• **WHAT YOU NEED TO DO**: Each line in the entries below that holds the string "Screen" is to be listed.

• **INPUT MATERIAL**:
▼▼▼
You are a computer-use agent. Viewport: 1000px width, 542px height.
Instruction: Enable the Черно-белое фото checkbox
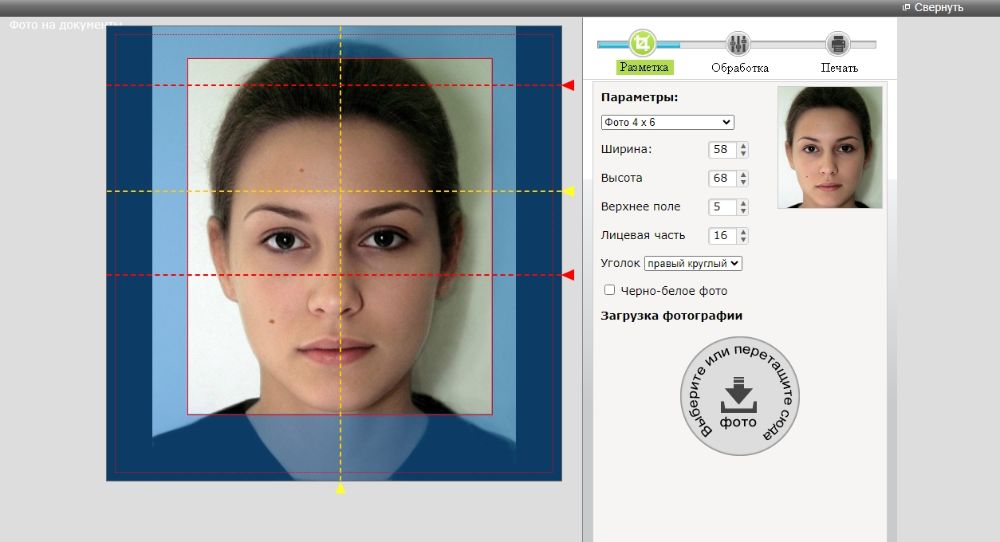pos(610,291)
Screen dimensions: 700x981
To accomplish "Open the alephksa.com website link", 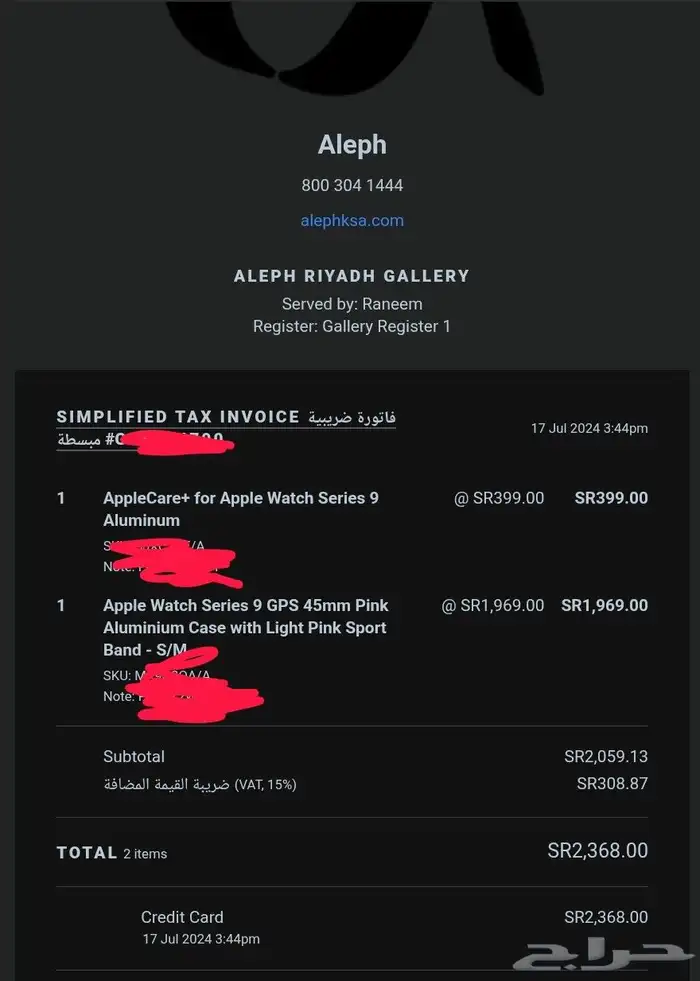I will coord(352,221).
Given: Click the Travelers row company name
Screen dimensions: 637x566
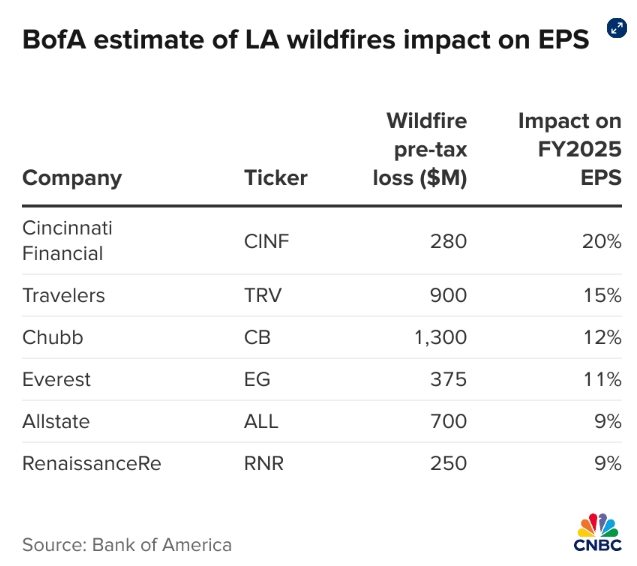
▲▲▲
▼▼▼
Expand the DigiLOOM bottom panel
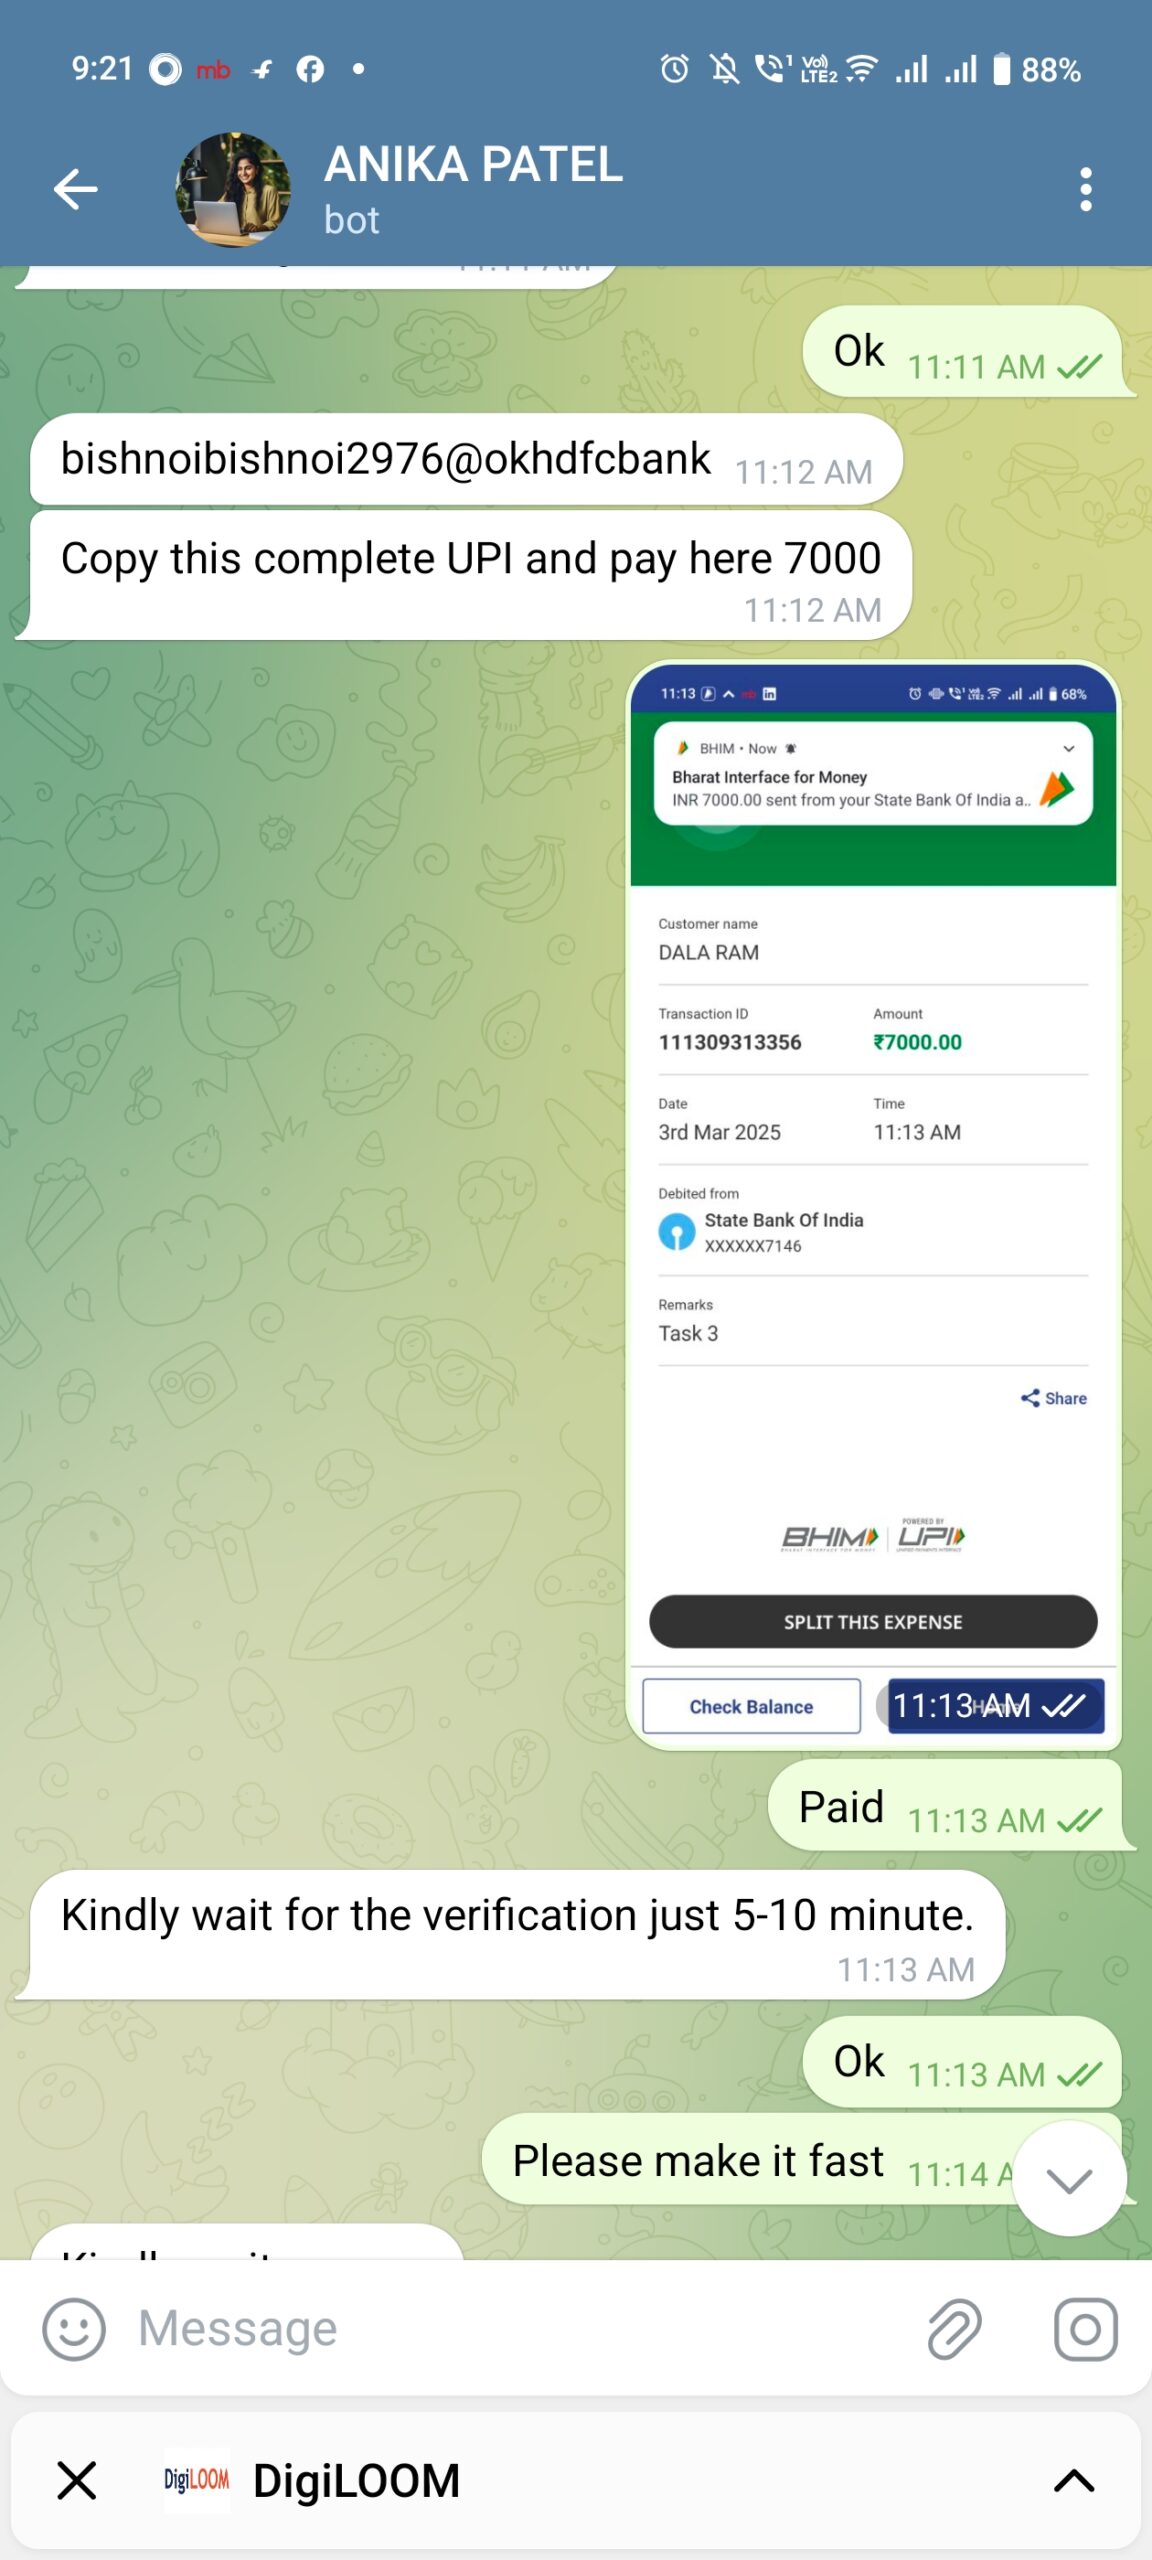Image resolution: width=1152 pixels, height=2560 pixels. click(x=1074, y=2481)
▲▲▲
▼▼▼
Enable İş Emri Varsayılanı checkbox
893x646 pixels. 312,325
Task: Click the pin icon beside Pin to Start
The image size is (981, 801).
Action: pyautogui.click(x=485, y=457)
▲▲▲
• **RESPONSE BOX**:
Screen dimensions: 700x981
Screen dimensions: 637x566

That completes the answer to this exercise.